Inside, I confirm that it’s still shockingly expensive, the equivalent of about 120 UK pounds. They are willing to waive the countersignature of photo requirement as it’s a renewal and I don’t know anyone locally (little white lie as I don’t know when I’ll be meeting Thabiso), which is a much more sensible approach than South Africa where they told me to ask my hostel to sign the photo! “I hereby confirm that I have known this person since he checked in this morning”?! How ridiculous! And it will take 10 working days, so will in theory be ready on the 4th December. What a waste of time, but better than the 10 weeks SA is taking. I’m very impressed with the girl behind reception, who is exceedingly well-spoken. Must be Cheltenham!

Whilst waiting for 10:30, the time that they do passport applications (until then it’s visa time), I wander the mall, the main centre street of Gaborone. It’s not very inspiring, reminding me of Herne Bay or Faversham twenty years ago! There are run-down discount stores, several fast food venues, and lots of loan-shark shops. The book shop is badly stocked, and when I ask a chap who does some digital photos for me whether there are any good coffee shops around, he directs me to KFC!!!

The reason, I suspect, is that most of the action here is in large shopping malls which are all slightly out of town. Kgale (pronounced Kali) and Riverwalk are two of the largest, which I’ll probably be spending a fair bit of time ambling about in over the next two weeks! In the afternoon I meet Khumo who is going home to Francistown on the bus. As Gaborone Hotel is next to the bus terminal, I send her off, though I am beginning to suspect I am just a cheap porter, hehe! Just after she leaves, Thabiso calls me, he’s free to meet later in the afternoon. Marvellous!

First impressions of Botswana: beautiful friendly people, hot hot hot, nothing much to do but relax, and little for tourists except the reserves, especially in the north.

Thabiso picks me up a little late, African time. He hasn’t changed much since school. A few tufty bits around the chin perhaps. Still an enormous big grin!



We head out to his car. He drives round the corner to the Mall, and takes me to a bar for a quick beer. It’s just above where I was earlier, but I’d never realise it was there, being a couple of floors up. He tells me Botswana only has a population of 1.6 million people – I hadn’t realised it was so small. He tells me what he’s been up to since school – he came back to Botswana, did Accountancy at Uni, where he got into radio, which is his love. He’s done some television work too, and now is back into radio, but also promotion and consultancy.

Data listing:
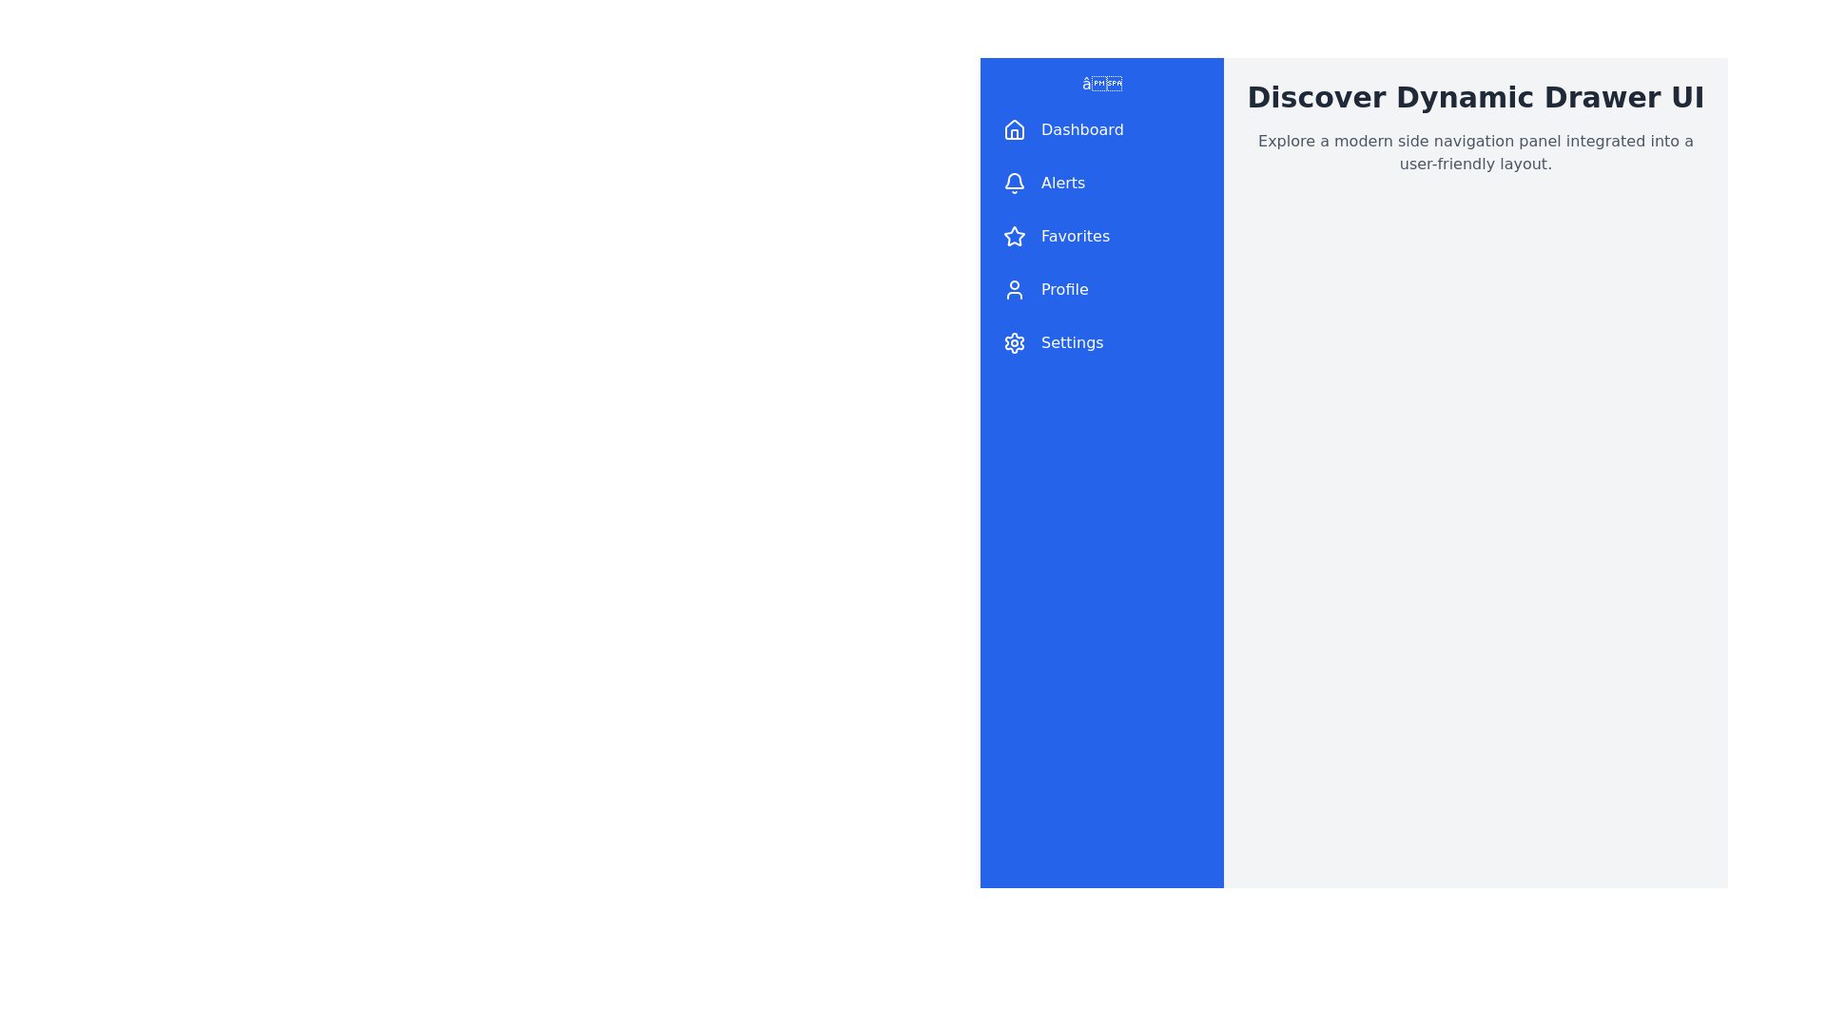 The width and height of the screenshot is (1826, 1027). What do you see at coordinates (1076, 236) in the screenshot?
I see `the 'Favorites' text element in the left-side vertical navigation menu, which is styled in white font on a blue background and is the third text item from the top` at bounding box center [1076, 236].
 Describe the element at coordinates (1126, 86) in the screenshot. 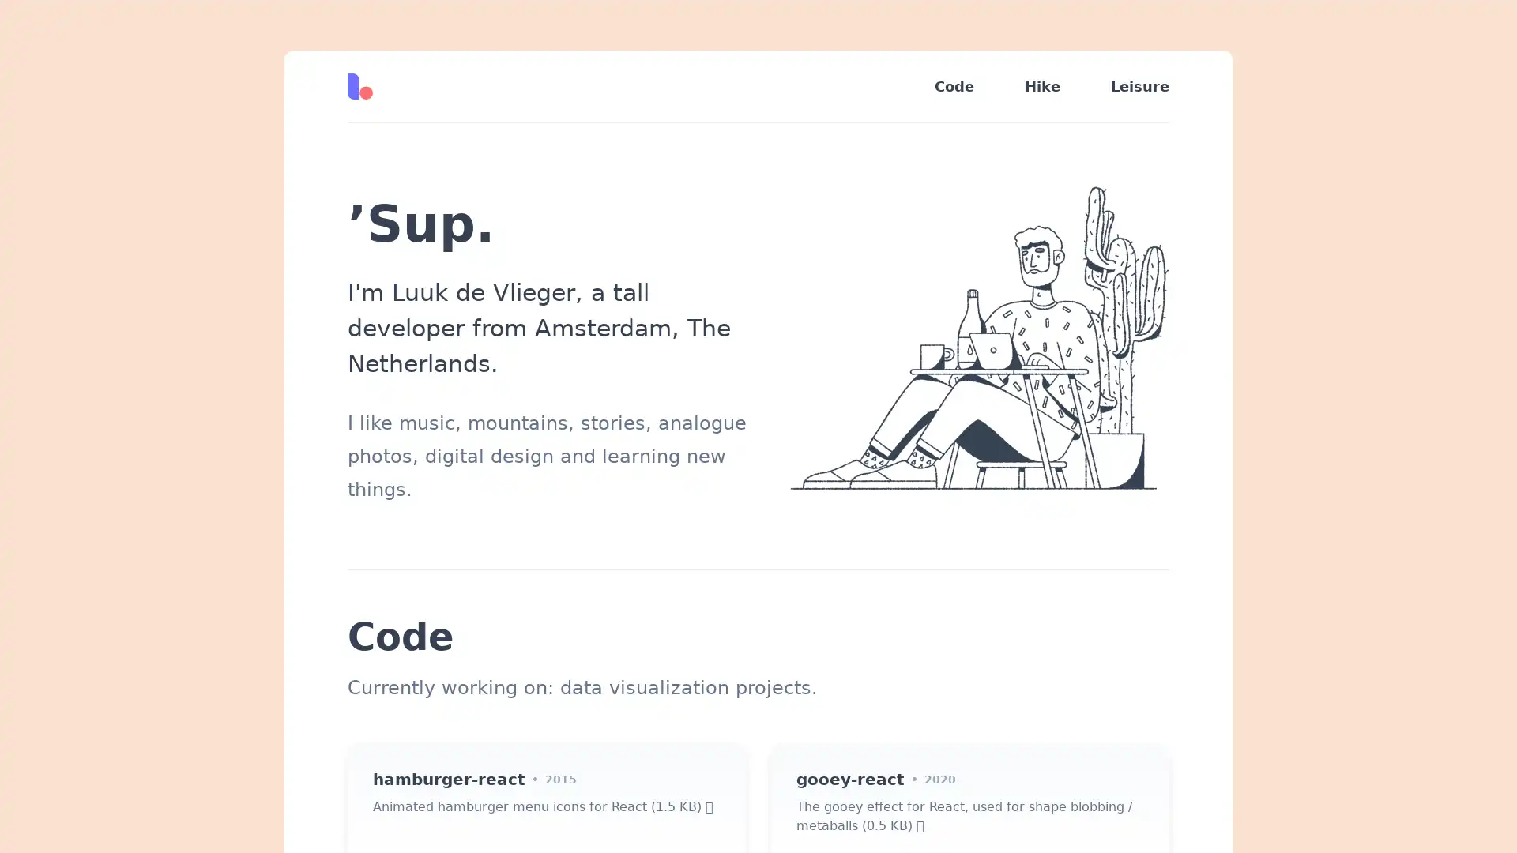

I see `Leisure` at that location.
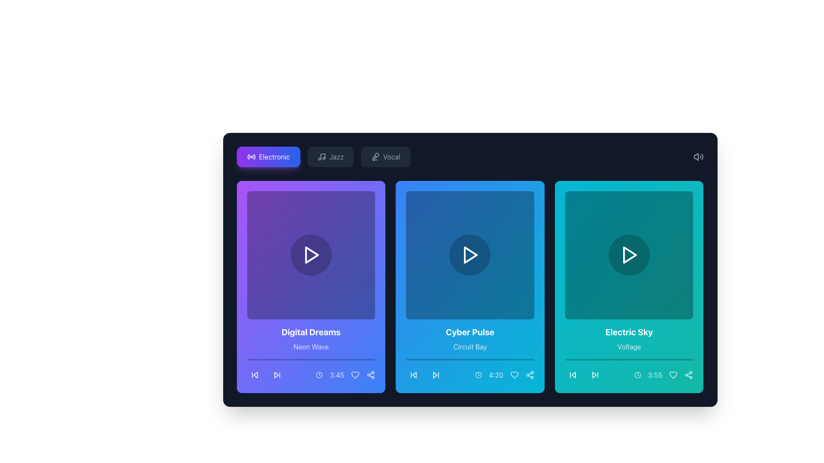  What do you see at coordinates (310, 255) in the screenshot?
I see `the 'Digital Dreams' button located in the first card under the 'Electronic' category` at bounding box center [310, 255].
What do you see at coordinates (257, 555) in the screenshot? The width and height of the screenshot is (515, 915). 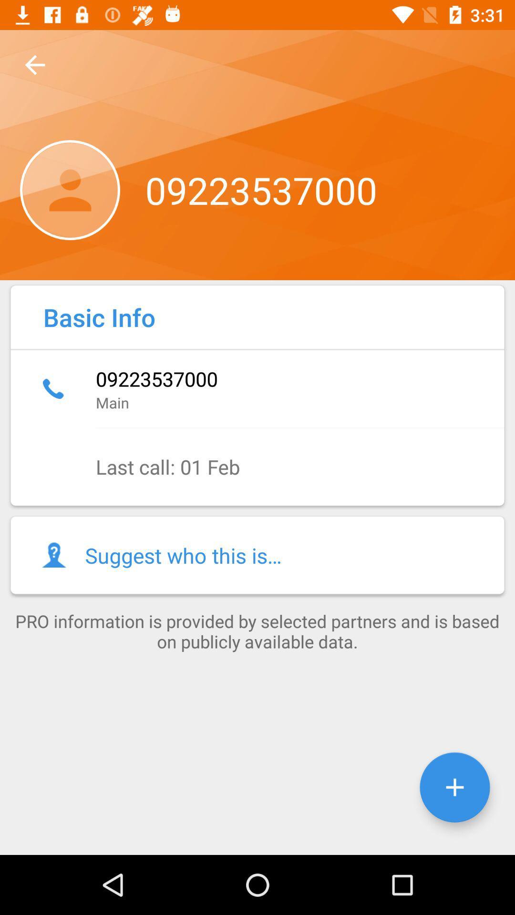 I see `the item below last call 01` at bounding box center [257, 555].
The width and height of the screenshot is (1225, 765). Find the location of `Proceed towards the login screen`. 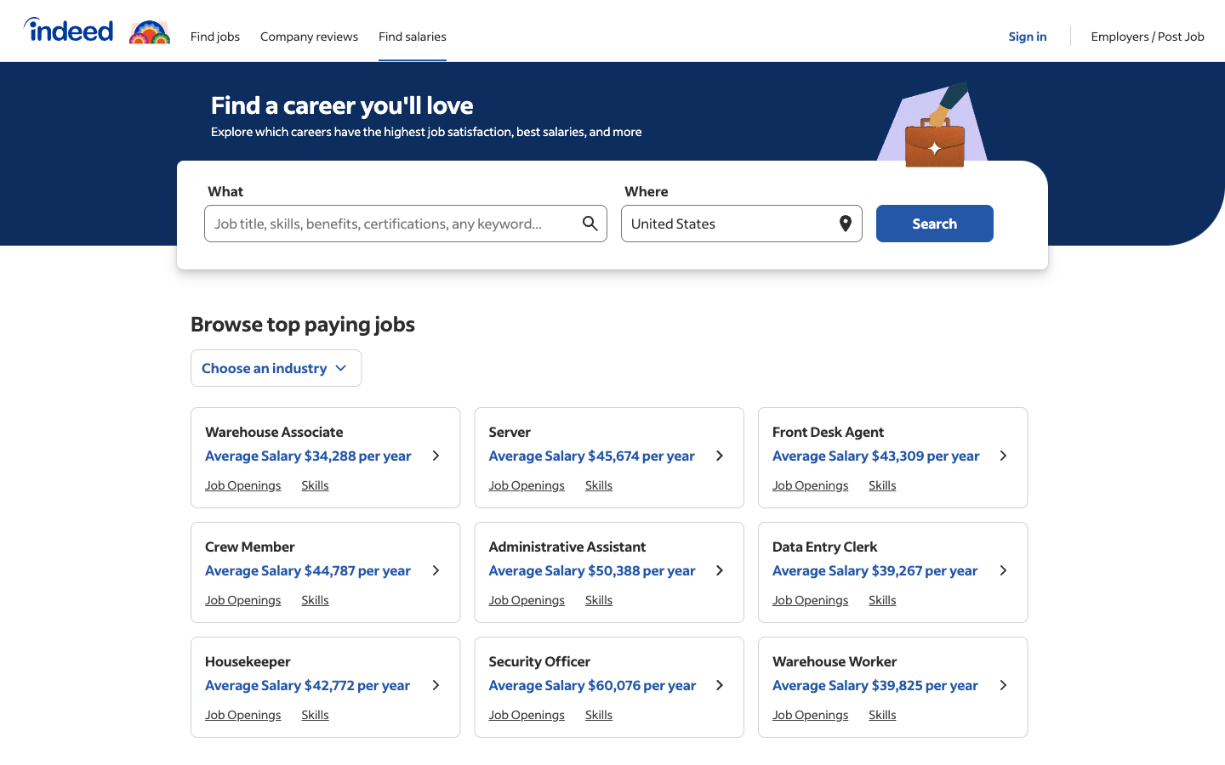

**What you will do:**
1. Reproduce everything in the Gaborone travel diary from "Whilst waiting for" down to "me to KFC!!!".
2. Take the Gaborone travel diary further, picking up right after its final sentence.

**Results:**
1.
Whilst waiting for 10:30, the time that they do passport applications (until then it’s visa time), I wander the mall, the main centre street of Gaborone. It’s not very inspiring, reminding me of Herne Bay or Faversham twenty years ago! There are run-down discount stores, several fast food venues, and lots of loan-shark shops. The book shop is badly stocked, and when I ask a chap who does some digital photos for me whether there are any good coffee shops around, he directs me to KFC!!!

2.
Next we pop back to his place, where his dogs try quite hard to eat me – picture Thabiso holding me close as we cross his front yard, him spinning round me to push the dogs back. The Rottweiler gets very close to enjoying a chunk of my backside. He has a high electric fence, having had some security trouble before. I meet a friend of his, and his fiancée. She’s beautiful, and playful too. As Thabiso jokes that he’s invited several Miss Botswanas along this weekend, apparently I say the wrong thing when I ask whether it’s an engagement party or a bachelor party! Anyway, she stays, whilst Thabiso and I head out to a function he’s been invited to. It’s at 25 Degrees, a restaurant in my book, though it’s presumably changed ownership since my LP was published.

It’s an interesting do – the owner, Mr Sharma, from Hyderabad in India, has invited several media types, including Thabiso, along to introduce them all to his restaurant, in the hope they will promote it. They’re also planning a Mongolian Night, which various people round the table have been advising on (not that any of us except the chef know much about Mongolia!). He provides plenty of food, some of which Thabiso is rather disdainful of, being not particularly keen on spicy food.


Where’s me pap n’ stew?

And the drinks keep flowing too, most of the large round table on cocktails, me sticking to Peroni.


KK gives their cocktail selection a thorough going-through

The guys attending are all friendly and nice, friends or colleagues of Thabiso. One produces a restaurant magazine. I offer my services as London correspondent. KK sitting next to me is interesting, especially after he has a flaming sambuca drink through a straw as the waiter pours four different shots into the glass.

The food is tasty, from papads, pakora, satay sticks, and then various curries, rice and naan breads. It’s nice, and flavoured but not too spicy.



We take a final beer at another place in Riverwalk Mall before heading home. Thabiso seems to know every table in the whole place. He’s got lots of plans over the next couple of weeks, and will take me along to some of it, which is fabulous – we had spoken earlier about the best tourism being with someone local, and going with the flow rather than sticking to the sights section of your guide book. Not that there’s much in the sights page in LP for Gabs – there’s one art gallery. That’s it! Khumo also will come down for the weekend, which will be nice. At the hotel when he drops me, I meet Janet, who was serving me yesterday, she’s waiting for a cab home.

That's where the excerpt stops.